Could you copy out each of these items word for word, in the order they appear?
»»
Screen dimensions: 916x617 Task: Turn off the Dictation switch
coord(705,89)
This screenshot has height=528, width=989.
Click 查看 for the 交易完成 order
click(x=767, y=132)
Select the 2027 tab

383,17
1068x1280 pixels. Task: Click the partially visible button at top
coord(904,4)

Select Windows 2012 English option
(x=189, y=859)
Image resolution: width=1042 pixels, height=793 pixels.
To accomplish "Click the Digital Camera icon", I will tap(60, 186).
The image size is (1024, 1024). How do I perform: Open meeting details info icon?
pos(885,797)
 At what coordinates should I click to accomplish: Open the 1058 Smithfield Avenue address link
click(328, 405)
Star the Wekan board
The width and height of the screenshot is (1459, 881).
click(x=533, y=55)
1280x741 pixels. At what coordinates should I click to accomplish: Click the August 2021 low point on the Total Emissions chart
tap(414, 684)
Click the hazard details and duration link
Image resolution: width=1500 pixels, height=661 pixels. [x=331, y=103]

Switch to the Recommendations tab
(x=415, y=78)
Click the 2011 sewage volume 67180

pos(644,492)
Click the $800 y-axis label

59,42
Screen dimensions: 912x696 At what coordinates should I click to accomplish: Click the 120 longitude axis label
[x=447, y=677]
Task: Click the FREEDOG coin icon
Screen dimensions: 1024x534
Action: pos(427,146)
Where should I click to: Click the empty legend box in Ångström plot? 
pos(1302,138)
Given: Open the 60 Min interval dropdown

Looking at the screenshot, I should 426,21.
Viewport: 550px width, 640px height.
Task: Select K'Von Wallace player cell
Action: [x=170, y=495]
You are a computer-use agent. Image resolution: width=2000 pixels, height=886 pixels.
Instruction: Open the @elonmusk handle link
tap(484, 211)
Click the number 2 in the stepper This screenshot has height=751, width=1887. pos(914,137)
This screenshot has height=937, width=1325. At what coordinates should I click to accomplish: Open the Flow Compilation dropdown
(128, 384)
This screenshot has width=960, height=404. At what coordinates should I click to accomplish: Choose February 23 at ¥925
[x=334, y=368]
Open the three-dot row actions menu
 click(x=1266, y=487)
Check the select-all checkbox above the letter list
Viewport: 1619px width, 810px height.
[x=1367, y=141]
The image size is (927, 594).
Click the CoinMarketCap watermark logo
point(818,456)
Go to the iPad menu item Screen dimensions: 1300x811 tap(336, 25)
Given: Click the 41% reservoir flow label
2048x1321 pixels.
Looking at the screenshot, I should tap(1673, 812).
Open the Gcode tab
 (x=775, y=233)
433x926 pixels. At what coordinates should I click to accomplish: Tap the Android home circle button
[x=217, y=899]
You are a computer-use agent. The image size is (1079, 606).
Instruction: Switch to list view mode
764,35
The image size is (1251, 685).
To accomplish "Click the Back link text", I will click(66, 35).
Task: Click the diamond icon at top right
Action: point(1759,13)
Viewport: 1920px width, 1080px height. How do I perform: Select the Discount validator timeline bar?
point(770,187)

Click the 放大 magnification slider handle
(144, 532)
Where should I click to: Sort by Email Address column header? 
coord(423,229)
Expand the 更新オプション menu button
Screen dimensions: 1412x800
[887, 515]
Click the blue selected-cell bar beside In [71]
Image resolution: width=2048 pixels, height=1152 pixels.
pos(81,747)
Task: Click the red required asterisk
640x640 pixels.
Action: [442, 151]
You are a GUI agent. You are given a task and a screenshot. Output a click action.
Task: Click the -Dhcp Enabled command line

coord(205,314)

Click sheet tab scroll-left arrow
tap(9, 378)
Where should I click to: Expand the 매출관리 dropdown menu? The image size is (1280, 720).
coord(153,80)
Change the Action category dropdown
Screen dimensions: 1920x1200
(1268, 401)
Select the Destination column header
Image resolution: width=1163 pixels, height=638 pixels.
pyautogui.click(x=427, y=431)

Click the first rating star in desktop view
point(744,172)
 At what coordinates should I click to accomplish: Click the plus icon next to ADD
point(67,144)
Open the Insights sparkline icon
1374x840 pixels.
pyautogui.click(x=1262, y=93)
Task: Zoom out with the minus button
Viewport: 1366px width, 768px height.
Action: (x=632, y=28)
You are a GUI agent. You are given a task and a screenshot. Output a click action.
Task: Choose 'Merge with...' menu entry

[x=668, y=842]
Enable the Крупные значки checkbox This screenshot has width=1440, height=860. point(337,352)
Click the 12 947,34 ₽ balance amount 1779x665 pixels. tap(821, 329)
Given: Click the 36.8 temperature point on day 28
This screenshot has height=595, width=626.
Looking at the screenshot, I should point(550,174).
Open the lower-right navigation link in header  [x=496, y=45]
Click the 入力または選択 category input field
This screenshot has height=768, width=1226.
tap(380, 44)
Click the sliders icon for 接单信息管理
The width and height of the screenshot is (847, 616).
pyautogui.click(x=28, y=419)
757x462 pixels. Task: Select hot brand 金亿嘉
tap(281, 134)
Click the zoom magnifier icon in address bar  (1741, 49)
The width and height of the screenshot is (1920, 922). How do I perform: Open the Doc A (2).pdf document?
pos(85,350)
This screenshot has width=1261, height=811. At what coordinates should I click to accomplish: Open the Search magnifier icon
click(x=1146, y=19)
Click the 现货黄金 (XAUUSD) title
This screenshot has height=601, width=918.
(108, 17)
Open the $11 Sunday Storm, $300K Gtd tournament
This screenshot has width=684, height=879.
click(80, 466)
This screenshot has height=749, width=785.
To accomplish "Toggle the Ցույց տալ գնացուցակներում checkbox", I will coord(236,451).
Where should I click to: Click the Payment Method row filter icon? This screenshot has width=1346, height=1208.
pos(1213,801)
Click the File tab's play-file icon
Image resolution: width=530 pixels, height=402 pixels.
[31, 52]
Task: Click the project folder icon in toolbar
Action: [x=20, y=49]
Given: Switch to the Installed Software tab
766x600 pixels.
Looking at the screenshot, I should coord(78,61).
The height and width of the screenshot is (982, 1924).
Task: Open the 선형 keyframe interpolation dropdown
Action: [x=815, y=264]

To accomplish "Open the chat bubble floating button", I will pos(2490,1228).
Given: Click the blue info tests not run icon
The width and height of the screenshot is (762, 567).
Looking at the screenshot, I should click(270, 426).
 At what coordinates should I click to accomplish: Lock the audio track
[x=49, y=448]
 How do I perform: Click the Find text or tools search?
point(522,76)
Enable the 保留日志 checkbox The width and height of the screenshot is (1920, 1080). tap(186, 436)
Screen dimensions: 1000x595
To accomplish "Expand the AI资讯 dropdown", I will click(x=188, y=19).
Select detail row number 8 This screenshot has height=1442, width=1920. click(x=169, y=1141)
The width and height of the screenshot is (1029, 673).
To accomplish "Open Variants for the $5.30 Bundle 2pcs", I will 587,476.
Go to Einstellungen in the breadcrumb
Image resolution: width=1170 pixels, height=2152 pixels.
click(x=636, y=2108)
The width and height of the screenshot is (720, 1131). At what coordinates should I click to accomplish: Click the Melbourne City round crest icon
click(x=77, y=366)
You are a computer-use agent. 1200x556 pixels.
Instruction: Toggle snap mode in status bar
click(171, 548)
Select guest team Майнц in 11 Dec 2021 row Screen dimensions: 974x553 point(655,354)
««
- _Answer to the problem_:
Screen dimensions: 916x617 Task: Turn off the Dictation switch
coord(705,89)
This screenshot has height=528, width=989.
Click 查看 for the 交易完成 order
click(x=767, y=132)
Select the 2027 tab

383,17
1068x1280 pixels. Task: Click the partially visible button at top
coord(904,4)

Select Windows 2012 English option
(x=189, y=859)
Image resolution: width=1042 pixels, height=793 pixels.
To accomplish "Click the Digital Camera icon", I will tap(60, 186).
The image size is (1024, 1024). How do I perform: Open meeting details info icon?
pos(885,797)
 At what coordinates should I click to accomplish: Open the 1058 Smithfield Avenue address link
click(328, 405)
Star the Wekan board
The width and height of the screenshot is (1459, 881).
click(x=533, y=55)
1280x741 pixels. At what coordinates should I click to accomplish: Click the August 2021 low point on the Total Emissions chart
tap(414, 684)
Click the hazard details and duration link
Image resolution: width=1500 pixels, height=661 pixels. [x=331, y=103]

Switch to the Recommendations tab
(x=415, y=78)
Click the 2011 sewage volume 67180

pos(644,492)
Click the $800 y-axis label

59,42
Screen dimensions: 912x696 At what coordinates should I click to accomplish: Click the 120 longitude axis label
[x=447, y=677]
Task: Click the FREEDOG coin icon
Screen dimensions: 1024x534
Action: pos(427,146)
Where should I click to: Click the empty legend box in Ångström plot? 
pos(1302,138)
Given: Open the 60 Min interval dropdown

Looking at the screenshot, I should 426,21.
Viewport: 550px width, 640px height.
Task: Select K'Von Wallace player cell
Action: [x=170, y=495]
You are a computer-use agent. Image resolution: width=2000 pixels, height=886 pixels.
Instruction: Open the @elonmusk handle link
tap(484, 211)
Click the number 2 in the stepper This screenshot has height=751, width=1887. pos(914,137)
This screenshot has height=937, width=1325. At what coordinates should I click to accomplish: Open the Flow Compilation dropdown
(128, 384)
This screenshot has width=960, height=404. At what coordinates should I click to accomplish: Choose February 23 at ¥925
[x=334, y=368]
Open the three-dot row actions menu
 click(x=1266, y=487)
Check the select-all checkbox above the letter list
Viewport: 1619px width, 810px height.
[x=1367, y=141]
The image size is (927, 594).
Click the CoinMarketCap watermark logo
point(818,456)
Go to the iPad menu item Screen dimensions: 1300x811 tap(336, 25)
Given: Click the 41% reservoir flow label
2048x1321 pixels.
Looking at the screenshot, I should tap(1673, 812).
Open the Gcode tab
 (x=775, y=233)
433x926 pixels. At what coordinates should I click to accomplish: Tap the Android home circle button
[x=217, y=899]
You are a computer-use agent. The image size is (1079, 606).
Instruction: Switch to list view mode
764,35
The image size is (1251, 685).
To accomplish "Click the Back link text", I will click(66, 35).
Task: Click the diamond icon at top right
Action: point(1759,13)
Viewport: 1920px width, 1080px height. How do I perform: Select the Discount validator timeline bar?
point(770,187)

Click the 放大 magnification slider handle
(144, 532)
Where should I click to: Sort by Email Address column header? 
coord(423,229)
Expand the 更新オプション menu button
Screen dimensions: 1412x800
[887, 515]
Click the blue selected-cell bar beside In [71]
Image resolution: width=2048 pixels, height=1152 pixels.
pos(81,747)
Task: Click the red required asterisk
640x640 pixels.
Action: [442, 151]
You are a GUI agent. You are given a task and a screenshot. Output a click action.
Task: Click the -Dhcp Enabled command line

coord(205,314)

Click sheet tab scroll-left arrow
tap(9, 378)
Where should I click to: Expand the 매출관리 dropdown menu? The image size is (1280, 720).
coord(153,80)
Change the Action category dropdown
Screen dimensions: 1920x1200
(1268, 401)
Select the Destination column header
Image resolution: width=1163 pixels, height=638 pixels.
pyautogui.click(x=427, y=431)

Click the first rating star in desktop view
point(744,172)
 At what coordinates should I click to accomplish: Click the plus icon next to ADD
point(67,144)
Open the Insights sparkline icon
1374x840 pixels.
pyautogui.click(x=1262, y=93)
Task: Zoom out with the minus button
Viewport: 1366px width, 768px height.
Action: (x=632, y=28)
You are a GUI agent. You are given a task and a screenshot. Output a click action.
Task: Choose 'Merge with...' menu entry

[x=668, y=842]
Enable the Крупные значки checkbox This screenshot has width=1440, height=860. point(337,352)
Click the 12 947,34 ₽ balance amount 1779x665 pixels. tap(821, 329)
Given: Click the 36.8 temperature point on day 28
This screenshot has height=595, width=626.
Looking at the screenshot, I should point(550,174).
Open the lower-right navigation link in header  [x=496, y=45]
Click the 入力または選択 category input field
This screenshot has height=768, width=1226.
tap(380, 44)
Click the sliders icon for 接单信息管理
The width and height of the screenshot is (847, 616).
pyautogui.click(x=28, y=419)
757x462 pixels. Task: Select hot brand 金亿嘉
tap(281, 134)
Click the zoom magnifier icon in address bar  (1741, 49)
The width and height of the screenshot is (1920, 922). How do I perform: Open the Doc A (2).pdf document?
pos(85,350)
This screenshot has width=1261, height=811. At what coordinates should I click to accomplish: Open the Search magnifier icon
click(x=1146, y=19)
Click the 现货黄金 (XAUUSD) title
This screenshot has height=601, width=918.
(108, 17)
Open the $11 Sunday Storm, $300K Gtd tournament
This screenshot has width=684, height=879.
click(80, 466)
This screenshot has height=749, width=785.
To accomplish "Toggle the Ցույց տալ գնացուցակներում checkbox", I will coord(236,451).
Where should I click to: Click the Payment Method row filter icon? This screenshot has width=1346, height=1208.
pos(1213,801)
Click the File tab's play-file icon
Image resolution: width=530 pixels, height=402 pixels.
[31, 52]
Task: Click the project folder icon in toolbar
Action: [x=20, y=49]
Given: Switch to the Installed Software tab
766x600 pixels.
Looking at the screenshot, I should coord(78,61).
The height and width of the screenshot is (982, 1924).
Task: Open the 선형 keyframe interpolation dropdown
Action: [x=815, y=264]

To accomplish "Open the chat bubble floating button", I will pos(2490,1228).
Given: Click the blue info tests not run icon
The width and height of the screenshot is (762, 567).
Looking at the screenshot, I should click(270, 426).
 At what coordinates should I click to accomplish: Lock the audio track
[x=49, y=448]
 How do I perform: Click the Find text or tools search?
point(522,76)
Enable the 保留日志 checkbox The width and height of the screenshot is (1920, 1080). tap(186, 436)
Screen dimensions: 1000x595
To accomplish "Expand the AI资讯 dropdown", I will click(x=188, y=19).
Select detail row number 8 This screenshot has height=1442, width=1920. click(x=169, y=1141)
The width and height of the screenshot is (1029, 673).
To accomplish "Open Variants for the $5.30 Bundle 2pcs", I will 587,476.
Go to Einstellungen in the breadcrumb
Image resolution: width=1170 pixels, height=2152 pixels.
click(x=636, y=2108)
The width and height of the screenshot is (720, 1131). At what coordinates should I click to accomplish: Click the Melbourne City round crest icon
click(x=77, y=366)
You are a computer-use agent. 1200x556 pixels.
Instruction: Toggle snap mode in status bar
click(171, 548)
Select guest team Майнц in 11 Dec 2021 row Screen dimensions: 974x553 point(655,354)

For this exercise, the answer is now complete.